[Stored data entries]
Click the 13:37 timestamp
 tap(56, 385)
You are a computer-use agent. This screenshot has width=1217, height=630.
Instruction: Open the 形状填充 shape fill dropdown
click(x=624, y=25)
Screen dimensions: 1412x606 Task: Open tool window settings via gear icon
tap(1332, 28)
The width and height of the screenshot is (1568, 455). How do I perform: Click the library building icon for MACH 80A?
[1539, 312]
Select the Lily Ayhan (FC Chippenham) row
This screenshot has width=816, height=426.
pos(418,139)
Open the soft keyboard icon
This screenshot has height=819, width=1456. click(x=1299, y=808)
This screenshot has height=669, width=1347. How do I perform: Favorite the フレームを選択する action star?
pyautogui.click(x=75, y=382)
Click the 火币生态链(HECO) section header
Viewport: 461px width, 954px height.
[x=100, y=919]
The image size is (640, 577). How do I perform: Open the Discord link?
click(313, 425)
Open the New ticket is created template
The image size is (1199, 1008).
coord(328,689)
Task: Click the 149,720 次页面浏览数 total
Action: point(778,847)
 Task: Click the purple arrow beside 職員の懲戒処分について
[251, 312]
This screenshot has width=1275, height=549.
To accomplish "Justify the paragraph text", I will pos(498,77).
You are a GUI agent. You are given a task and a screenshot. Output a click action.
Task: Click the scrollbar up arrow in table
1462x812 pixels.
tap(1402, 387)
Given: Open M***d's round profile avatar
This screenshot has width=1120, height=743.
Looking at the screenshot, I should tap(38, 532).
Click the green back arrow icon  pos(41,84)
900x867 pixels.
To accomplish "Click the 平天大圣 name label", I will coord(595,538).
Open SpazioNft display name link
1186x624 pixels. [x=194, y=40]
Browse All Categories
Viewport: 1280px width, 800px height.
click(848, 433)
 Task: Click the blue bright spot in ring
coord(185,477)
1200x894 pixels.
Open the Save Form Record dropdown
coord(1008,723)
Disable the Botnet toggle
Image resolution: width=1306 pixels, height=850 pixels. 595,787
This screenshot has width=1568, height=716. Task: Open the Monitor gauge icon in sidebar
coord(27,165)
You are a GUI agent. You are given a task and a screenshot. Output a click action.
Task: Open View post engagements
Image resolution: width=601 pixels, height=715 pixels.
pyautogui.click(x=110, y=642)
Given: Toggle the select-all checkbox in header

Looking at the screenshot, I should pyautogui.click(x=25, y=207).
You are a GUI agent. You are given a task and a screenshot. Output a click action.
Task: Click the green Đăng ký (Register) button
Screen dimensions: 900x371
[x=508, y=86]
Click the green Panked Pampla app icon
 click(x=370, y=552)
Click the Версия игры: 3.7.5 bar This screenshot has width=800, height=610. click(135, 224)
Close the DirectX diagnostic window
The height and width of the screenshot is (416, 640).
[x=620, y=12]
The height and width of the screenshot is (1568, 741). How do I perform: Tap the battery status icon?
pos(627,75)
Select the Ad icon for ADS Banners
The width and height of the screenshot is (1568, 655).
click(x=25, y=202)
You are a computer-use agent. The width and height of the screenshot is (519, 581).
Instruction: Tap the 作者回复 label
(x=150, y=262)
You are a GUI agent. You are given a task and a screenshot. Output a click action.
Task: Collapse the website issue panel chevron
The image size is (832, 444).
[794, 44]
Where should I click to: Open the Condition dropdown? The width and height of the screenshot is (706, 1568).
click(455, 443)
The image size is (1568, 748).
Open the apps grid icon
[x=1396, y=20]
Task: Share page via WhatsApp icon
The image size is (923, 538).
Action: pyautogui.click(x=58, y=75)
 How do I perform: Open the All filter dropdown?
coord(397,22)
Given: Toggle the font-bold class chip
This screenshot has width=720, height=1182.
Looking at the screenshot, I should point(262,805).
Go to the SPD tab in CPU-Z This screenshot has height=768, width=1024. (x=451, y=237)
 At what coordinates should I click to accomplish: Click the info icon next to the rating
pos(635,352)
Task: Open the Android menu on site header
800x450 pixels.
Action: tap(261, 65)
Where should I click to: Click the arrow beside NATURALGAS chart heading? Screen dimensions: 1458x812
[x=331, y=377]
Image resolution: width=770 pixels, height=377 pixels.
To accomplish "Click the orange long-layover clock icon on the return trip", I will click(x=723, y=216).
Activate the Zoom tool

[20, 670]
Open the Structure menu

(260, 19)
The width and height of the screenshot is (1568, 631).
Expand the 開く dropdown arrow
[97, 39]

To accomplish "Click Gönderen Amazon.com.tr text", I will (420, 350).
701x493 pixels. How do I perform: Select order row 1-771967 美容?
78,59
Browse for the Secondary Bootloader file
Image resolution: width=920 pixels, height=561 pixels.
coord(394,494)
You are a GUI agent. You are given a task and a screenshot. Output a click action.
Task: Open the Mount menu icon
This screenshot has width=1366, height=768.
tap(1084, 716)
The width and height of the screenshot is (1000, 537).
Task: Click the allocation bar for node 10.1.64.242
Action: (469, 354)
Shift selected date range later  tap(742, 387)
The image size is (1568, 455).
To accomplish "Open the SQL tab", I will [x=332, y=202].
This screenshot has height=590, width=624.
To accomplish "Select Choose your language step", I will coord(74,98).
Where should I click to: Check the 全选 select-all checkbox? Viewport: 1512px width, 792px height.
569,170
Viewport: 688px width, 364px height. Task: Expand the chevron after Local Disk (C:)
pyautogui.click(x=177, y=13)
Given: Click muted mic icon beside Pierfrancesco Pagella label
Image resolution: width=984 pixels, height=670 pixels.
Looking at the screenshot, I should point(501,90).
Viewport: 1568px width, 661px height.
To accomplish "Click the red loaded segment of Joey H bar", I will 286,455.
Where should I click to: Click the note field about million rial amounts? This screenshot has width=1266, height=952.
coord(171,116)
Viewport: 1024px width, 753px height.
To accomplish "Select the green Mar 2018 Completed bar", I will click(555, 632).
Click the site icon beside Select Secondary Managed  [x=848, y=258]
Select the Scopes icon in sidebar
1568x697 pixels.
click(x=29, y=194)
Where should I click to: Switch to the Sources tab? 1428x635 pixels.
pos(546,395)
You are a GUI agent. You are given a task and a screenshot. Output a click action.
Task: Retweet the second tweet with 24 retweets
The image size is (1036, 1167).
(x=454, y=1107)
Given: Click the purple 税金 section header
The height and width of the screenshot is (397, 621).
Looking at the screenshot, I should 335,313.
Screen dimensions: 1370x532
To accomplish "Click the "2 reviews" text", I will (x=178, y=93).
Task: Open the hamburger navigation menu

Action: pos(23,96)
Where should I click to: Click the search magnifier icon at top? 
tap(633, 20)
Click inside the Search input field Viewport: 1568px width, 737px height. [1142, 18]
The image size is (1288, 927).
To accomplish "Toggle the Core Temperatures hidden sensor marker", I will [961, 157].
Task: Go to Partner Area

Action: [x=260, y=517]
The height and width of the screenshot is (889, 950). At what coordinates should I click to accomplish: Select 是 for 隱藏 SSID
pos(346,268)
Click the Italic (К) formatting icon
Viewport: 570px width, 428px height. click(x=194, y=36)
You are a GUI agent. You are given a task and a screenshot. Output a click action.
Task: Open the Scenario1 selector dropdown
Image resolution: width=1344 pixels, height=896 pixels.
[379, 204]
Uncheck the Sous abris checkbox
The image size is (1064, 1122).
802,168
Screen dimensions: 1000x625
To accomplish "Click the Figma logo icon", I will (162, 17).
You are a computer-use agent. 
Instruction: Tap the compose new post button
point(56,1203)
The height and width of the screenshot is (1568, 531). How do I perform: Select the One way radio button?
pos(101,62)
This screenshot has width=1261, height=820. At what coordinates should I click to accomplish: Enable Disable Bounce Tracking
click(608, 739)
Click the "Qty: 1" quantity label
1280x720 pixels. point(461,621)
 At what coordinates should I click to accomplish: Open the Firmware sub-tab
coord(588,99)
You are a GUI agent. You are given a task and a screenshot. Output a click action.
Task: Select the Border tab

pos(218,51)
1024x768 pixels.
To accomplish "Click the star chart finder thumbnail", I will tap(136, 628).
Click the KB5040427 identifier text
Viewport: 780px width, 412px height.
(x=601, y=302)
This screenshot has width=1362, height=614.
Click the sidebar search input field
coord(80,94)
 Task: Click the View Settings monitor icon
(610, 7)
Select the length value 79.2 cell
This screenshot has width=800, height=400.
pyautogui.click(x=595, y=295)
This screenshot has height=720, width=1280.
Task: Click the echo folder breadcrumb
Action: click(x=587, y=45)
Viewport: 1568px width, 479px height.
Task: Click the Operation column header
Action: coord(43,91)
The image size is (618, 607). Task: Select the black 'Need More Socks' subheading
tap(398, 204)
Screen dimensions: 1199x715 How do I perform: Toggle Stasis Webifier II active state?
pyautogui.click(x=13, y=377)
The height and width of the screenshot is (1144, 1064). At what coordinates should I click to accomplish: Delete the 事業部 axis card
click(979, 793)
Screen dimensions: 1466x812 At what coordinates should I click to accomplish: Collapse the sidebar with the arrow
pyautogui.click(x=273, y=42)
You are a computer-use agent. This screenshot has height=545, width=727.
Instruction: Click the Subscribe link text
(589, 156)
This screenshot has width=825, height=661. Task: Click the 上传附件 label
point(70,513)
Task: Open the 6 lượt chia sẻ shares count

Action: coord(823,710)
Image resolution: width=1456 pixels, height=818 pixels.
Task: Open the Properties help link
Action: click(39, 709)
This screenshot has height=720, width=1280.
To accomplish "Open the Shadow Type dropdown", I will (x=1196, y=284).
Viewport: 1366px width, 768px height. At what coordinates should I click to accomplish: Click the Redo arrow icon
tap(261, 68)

**WORK INSTRUCTIONS**
From the entries above, restate word for word the lines from the line containing "800x450 pixels." to the line containing "Task: Open the Mount menu icon", both ends included, and nothing more.

**YOUR SOLUTION**
800x450 pixels.
Action: tap(261, 65)
Where should I click to: Click the arrow beside NATURALGAS chart heading? Screen dimensions: 1458x812
[x=331, y=377]
Image resolution: width=770 pixels, height=377 pixels.
To accomplish "Click the orange long-layover clock icon on the return trip", I will click(x=723, y=216).
Activate the Zoom tool

[20, 670]
Open the Structure menu

(260, 19)
The width and height of the screenshot is (1568, 631).
Expand the 開く dropdown arrow
[97, 39]

To accomplish "Click Gönderen Amazon.com.tr text", I will (420, 350).
701x493 pixels. How do I perform: Select order row 1-771967 美容?
78,59
Browse for the Secondary Bootloader file
Image resolution: width=920 pixels, height=561 pixels.
coord(394,494)
You are a GUI agent. You are given a task and a screenshot. Output a click action.
Task: Open the Mount menu icon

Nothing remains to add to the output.